Your task:
Convert the lines below into a JSON list of strings with one string per line, leaving out any blank lines.

Supplied information:
::::::::::

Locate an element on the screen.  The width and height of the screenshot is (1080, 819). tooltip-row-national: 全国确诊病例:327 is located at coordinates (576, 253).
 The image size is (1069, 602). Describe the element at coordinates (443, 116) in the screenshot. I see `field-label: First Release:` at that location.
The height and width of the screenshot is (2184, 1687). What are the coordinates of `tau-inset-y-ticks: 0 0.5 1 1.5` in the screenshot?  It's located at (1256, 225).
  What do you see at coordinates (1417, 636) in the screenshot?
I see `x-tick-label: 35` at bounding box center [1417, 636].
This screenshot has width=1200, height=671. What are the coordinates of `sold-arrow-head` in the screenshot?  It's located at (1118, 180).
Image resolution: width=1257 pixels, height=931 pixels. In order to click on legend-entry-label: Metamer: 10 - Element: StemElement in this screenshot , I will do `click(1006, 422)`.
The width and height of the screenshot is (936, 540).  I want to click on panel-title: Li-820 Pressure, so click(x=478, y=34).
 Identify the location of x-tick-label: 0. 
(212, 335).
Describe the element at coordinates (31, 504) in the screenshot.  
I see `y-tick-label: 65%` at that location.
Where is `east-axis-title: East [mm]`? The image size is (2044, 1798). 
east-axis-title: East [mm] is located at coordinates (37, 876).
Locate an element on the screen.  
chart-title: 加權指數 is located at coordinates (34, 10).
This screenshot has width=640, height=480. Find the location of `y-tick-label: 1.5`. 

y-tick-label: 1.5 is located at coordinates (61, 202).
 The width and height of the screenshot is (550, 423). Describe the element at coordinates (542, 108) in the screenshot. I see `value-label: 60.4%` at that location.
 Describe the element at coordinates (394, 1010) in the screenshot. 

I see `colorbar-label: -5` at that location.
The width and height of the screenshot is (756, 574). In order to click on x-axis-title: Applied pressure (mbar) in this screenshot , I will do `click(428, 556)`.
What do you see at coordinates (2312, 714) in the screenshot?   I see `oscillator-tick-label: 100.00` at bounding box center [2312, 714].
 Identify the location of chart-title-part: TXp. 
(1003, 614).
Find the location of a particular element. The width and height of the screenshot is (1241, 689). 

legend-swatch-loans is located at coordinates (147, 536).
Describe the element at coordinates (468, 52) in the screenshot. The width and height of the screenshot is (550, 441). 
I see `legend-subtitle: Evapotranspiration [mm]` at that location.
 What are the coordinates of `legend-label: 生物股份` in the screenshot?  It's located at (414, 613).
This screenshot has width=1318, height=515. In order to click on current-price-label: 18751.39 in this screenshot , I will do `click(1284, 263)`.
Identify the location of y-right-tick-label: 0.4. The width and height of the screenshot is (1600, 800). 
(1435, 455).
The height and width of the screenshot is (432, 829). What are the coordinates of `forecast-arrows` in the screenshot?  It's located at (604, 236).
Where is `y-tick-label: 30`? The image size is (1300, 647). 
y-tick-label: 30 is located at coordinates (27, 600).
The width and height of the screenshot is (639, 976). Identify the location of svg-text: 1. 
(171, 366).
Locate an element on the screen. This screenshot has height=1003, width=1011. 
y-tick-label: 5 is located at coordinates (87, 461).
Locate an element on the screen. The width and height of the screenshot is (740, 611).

::::::::::

Answer section:
[
  "Locate an element on the screen.  The width and height of the screenshot is (1080, 819). tooltip-row-national: 全国确诊病例:327 is located at coordinates (576, 253).",
  " The image size is (1069, 602). Describe the element at coordinates (443, 116) in the screenshot. I see `field-label: First Release:` at that location.",
  "The height and width of the screenshot is (2184, 1687). What are the coordinates of `tau-inset-y-ticks: 0 0.5 1 1.5` in the screenshot?  It's located at (1256, 225).",
  "  What do you see at coordinates (1417, 636) in the screenshot?",
  "I see `x-tick-label: 35` at bounding box center [1417, 636].",
  "This screenshot has width=1200, height=671. What are the coordinates of `sold-arrow-head` in the screenshot?  It's located at (1118, 180).",
  "Image resolution: width=1257 pixels, height=931 pixels. In order to click on legend-entry-label: Metamer: 10 - Element: StemElement in this screenshot , I will do `click(1006, 422)`.",
  "The width and height of the screenshot is (936, 540).  I want to click on panel-title: Li-820 Pressure, so click(x=478, y=34).",
  " Identify the location of x-tick-label: 0. ",
  "(212, 335).",
  "Describe the element at coordinates (31, 504) in the screenshot.  ",
  "I see `y-tick-label: 65%` at that location.",
  "Where is `east-axis-title: East [mm]`? The image size is (2044, 1798). ",
  "east-axis-title: East [mm] is located at coordinates (37, 876).",
  "Locate an element on the screen.  ",
  "chart-title: 加權指數 is located at coordinates (34, 10).",
  "This screenshot has width=640, height=480. Find the location of `y-tick-label: 1.5`. ",
  "y-tick-label: 1.5 is located at coordinates (61, 202).",
  " The width and height of the screenshot is (550, 423). Describe the element at coordinates (542, 108) in the screenshot. I see `value-label: 60.4%` at that location.",
  " Describe the element at coordinates (394, 1010) in the screenshot. ",
  "I see `colorbar-label: -5` at that location.",
  "The width and height of the screenshot is (756, 574). In order to click on x-axis-title: Applied pressure (mbar) in this screenshot , I will do `click(428, 556)`.",
  "What do you see at coordinates (2312, 714) in the screenshot?   I see `oscillator-tick-label: 100.00` at bounding box center [2312, 714].",
  " Identify the location of chart-title-part: TXp. ",
  "(1003, 614).",
  "Find the location of a particular element. The width and height of the screenshot is (1241, 689). ",
  "legend-swatch-loans is located at coordinates (147, 536).",
  "Describe the element at coordinates (468, 52) in the screenshot. The width and height of the screenshot is (550, 441). ",
  "I see `legend-subtitle: Evapotranspiration [mm]` at that location.",
  " What are the coordinates of `legend-label: 生物股份` in the screenshot?  It's located at (414, 613).",
  "This screenshot has width=1318, height=515. In order to click on current-price-label: 18751.39 in this screenshot , I will do `click(1284, 263)`.",
  "Identify the location of y-right-tick-label: 0.4. The width and height of the screenshot is (1600, 800). ",
  "(1435, 455).",
  "The height and width of the screenshot is (432, 829). What are the coordinates of `forecast-arrows` in the screenshot?  It's located at (604, 236).",
  "Where is `y-tick-label: 30`? The image size is (1300, 647). ",
  "y-tick-label: 30 is located at coordinates (27, 600).",
  "The width and height of the screenshot is (639, 976). Identify the location of svg-text: 1. ",
  "(171, 366).",
  "Locate an element on the screen. This screenshot has height=1003, width=1011. ",
  "y-tick-label: 5 is located at coordinates (87, 461).",
  "Locate an element on the screen. The width and height of the screenshot is (740, 611)."
]